For more sporting Dianas, seriously sporting women offering advice and encouragement, Mhairi Morriss founded ladies’ shooting club Glad Rags & Cartridge Bags to encourage more women into the sport. And Callie Coles is thrilled to be passing her love for hunting to the next generation.
I am so grateful to have been born into a family who respect and appreciate all things rural and equestrian. My love of horses comes from both my parents, handed down through generations for which hunting, racing and rural sports were such a big part of their lives.
My mother believed the hunting field provided a better education than always being in school, so my passion started from a very young age. I love travel, adventures, nature and different cultures. I have hunted far and wide, from New Zealand to the USA, Canada, France, around the UK and Ireland. I’m delighted to be Master of the Fingal Harriers Hunt.
When I was four years of age, I started riding side-saddle on my donkey, Rosie, and from there I competed and hunted aside on my Connemara ponies. In 2011, I saw a picture of a lady jumping a huge fence side-saddle from 1915, and the caption underneath was: ‘Are you brave enough?’ I took it as a personal challenge and decided I wanted to set a new world record. I had no showjumping horse, no showjumping trainer, only a dream.
Over the following two years I trained five days a week and, on 24 October 2013, I jumped 6ft 8in over a puissance wall side-saddle to set the record. Side-saddle riding then became a huge part of my life and I was getting invitations from around the globe to compete. I have ridden in and won point-to-points, both astride and aside, on both sides of The Pond, but the highlight was winning the inaugural running of the Dianas of the Chase side-saddle race over the Leicestershire hedges in 2013. Out of the blue in October 2020 I was contacted by Guinness World Records as they wanted to officially verify my record from 2013. Back then, they only had a category for the horse that jumped the highest, but they had been following me and set up a category especially to verify my record. To say I am a Guinness World Record Title Holder for me is the equivalent of Olympic gold.
When I’m not travelling I am working in my dental business, and in my spare time I try to shoot a few days a week at Balheary Shooting Grounds under the watchful eye of Garrett Ruigrok. I suffered a brain injury while competing in Central Park Horse Show in 2015, resulting in loss of eyesight in one eye and my balance was badly affected. Thankfully, I have recovered 100% and I credit the shooting for helping get my eye and balance back to where it is today. I was lucky to be invited to many shoots this year and hope to be able to take up the invitations next season. For now, I will keep training.
Growing up on a farm has given me many skills, from lambing to milking, and tractor-driving came in handy for Team Ireland’s Skijor. Skijoring, North America’s fasting-growing winter sport, consists of a horse pulling a skier over obstacles through the snow. With no snow in Ireland, we had to improvise. My childhood friend, Barry O’Brien Lynch, was to be on the skis and I was going to be riding the horse pulling him.

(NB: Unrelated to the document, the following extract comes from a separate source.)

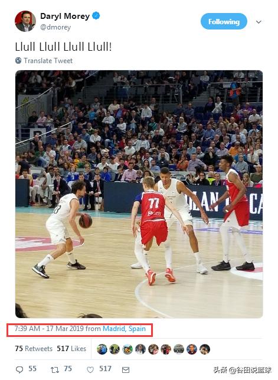Click the globe icon beside Translate Tweet

point(18,60)
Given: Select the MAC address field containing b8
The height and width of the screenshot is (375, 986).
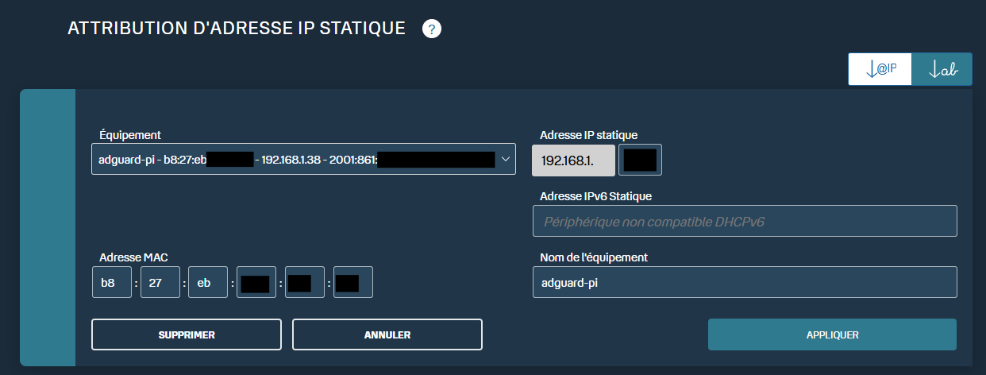Looking at the screenshot, I should (112, 282).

Our training consisted of me driving a Massey Ferguson 85 while pulling him on skis down a roll of carpet in the farmyard. It stood us in good stead: we won the International Skijor competition in Calgary, Canada, February 2020.
TOP TIP: Take risks. I believe good things are on the other side of obstacles, so taking a risk isn’t a big deal, I embrace them. I want to inspire others to believe in themselves, expand their perspectives and to take a risk on the things they most want in life.